OpenCV is not designed for quantification

OpenCV is undoubtedly the most popular library for image processing and computer vision. According to its website,

OpenCV is a highly optimized library with focus on real-time applications.

That is, it is built to do real-time computer vision, not precise measurement. This means that OpenCV prioritizes speed over precision. There are many applications where this is the right choice. But there are applications where it isn’t: in my line of work, precision is important.

Over the years I have collected links to questions on Stack Overflow that were prompted by OpenCV’s lack of precision. In today’s blog post I wanted to revisit some of these unexpected results and their cause. This is not meant as an OpenCV-bashing post (though I do enjoy a good bashing now and again), but rather an exploration of the limitations of OpenCV, and maybe a demonstration of why a library like DIPlib has a place in a world dominated by OpenCV.

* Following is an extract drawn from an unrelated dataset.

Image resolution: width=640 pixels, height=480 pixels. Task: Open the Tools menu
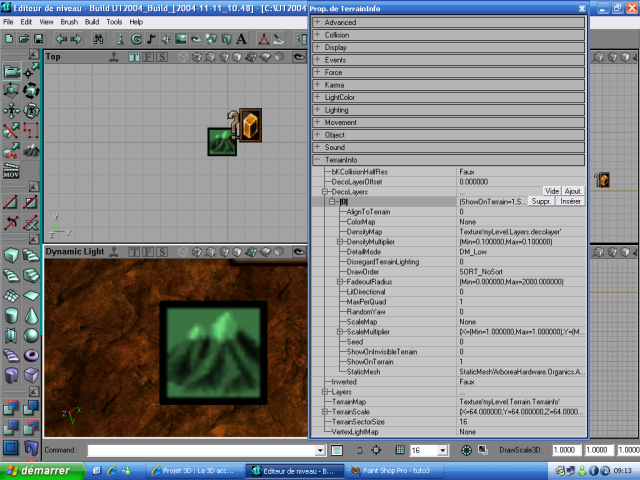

What I am criticizing here is people trying to use OpenCV for applications where a library such as DIPlib would be a more appropriate choice. If you need precise results or accurate measurements use DIPlib, not OpenCV.

Rounding in interpolation

In this answer, Andras Deak shows how OpenCV’s interpolation output is quantized. It looks like they use fixed-point arithmetic, with a precision of 1/32. I don’t doubt this speeds up computations, but it did produce unexpected results at least once.

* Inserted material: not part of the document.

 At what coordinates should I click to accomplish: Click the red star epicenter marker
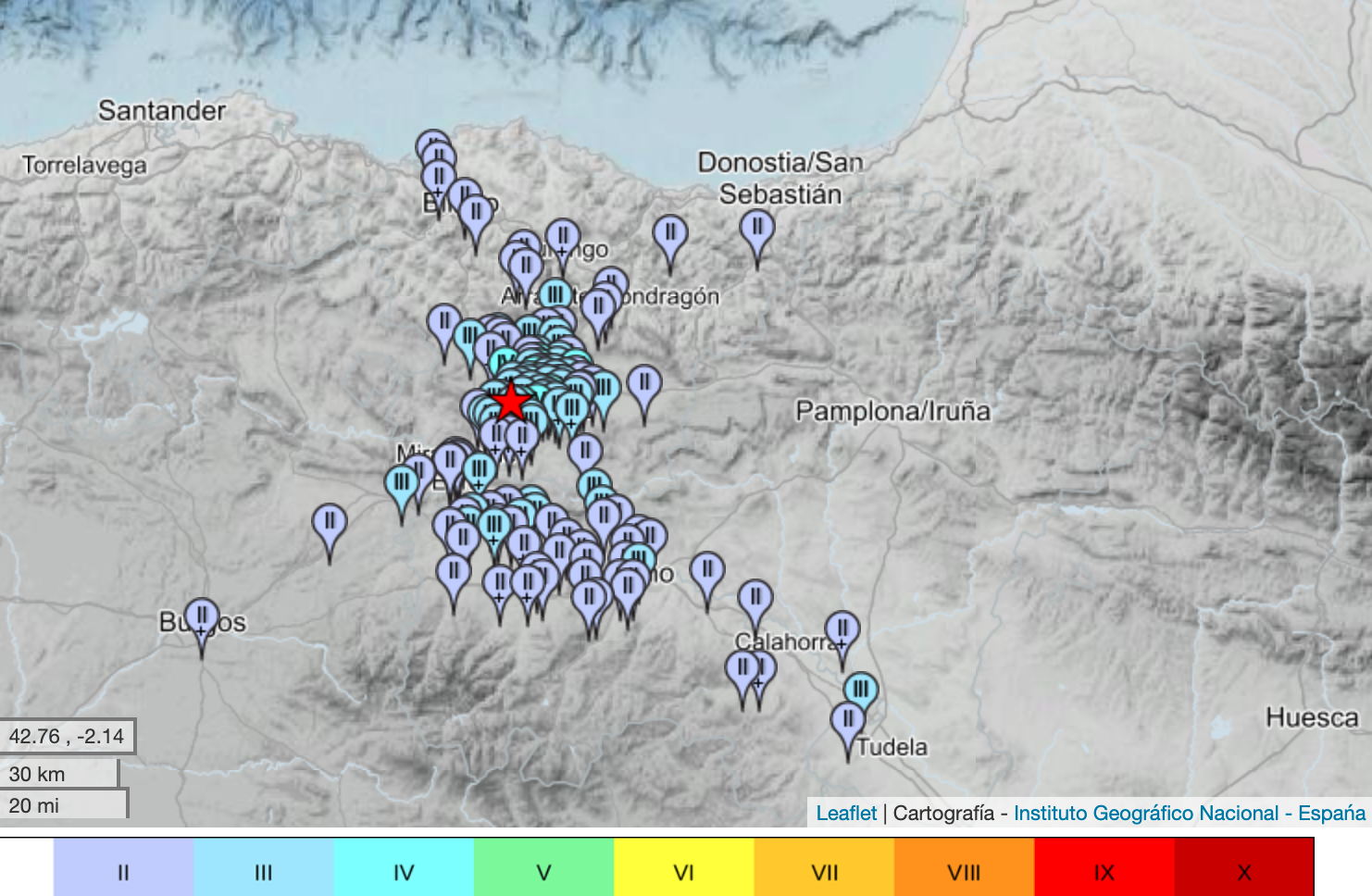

This reproduces the findings. It applies linear interpolation to an image with some pixels set to 0 and some pixels set to 1. It generates 100 new samples in between the last 0 pixel and its neighboring 1 pixel. One would expect the result to be a ramp, a straight line going from 0 to 1. Instead, we see a staircases with 33 steps. Each step is exactly 1/32 high.

import numpy as np
import cv2
import matplotlib.pyplot as plt

input = np.zeros((1, 100), dtype=np.float32)
input[:, 50:] = 1

grid_x = np.linspace(49, 50, 100, dtype=np.float32)[None, :]
grid_y = np.zeros(grid_x.shape, dtype=np.float32)
output = cv2.remap(input, grid_x, grid_y, interpolation=cv2.INTER_LINEAR)

plt.plot(output[0, :], '-')
plt.show()

Stair-case effect resulting from linear interpolation

Color space conversion is lossy

This question is from someone surprised at the round trip RGB (or rather BGR, why reverse the order?) to HSV and then back to RGB causes visible color banding.

import cv2
import numpy as np
import matplotlib.pyplot as plt

x = np.arange(256)
x, y = np.meshgrid(x, x)
z = np.zeros(x.shape)
img = np.stack((x / 3 + 165, y / 3 + 100, z), axis=2)
img = img.astype(np.uint8)

imghsv = cv2.cvtColor(img, cv2.COLOR_BGR2HSV)
imgback = cv2.cvtColor(imghsv, cv2.COLOR_HSV2BGR)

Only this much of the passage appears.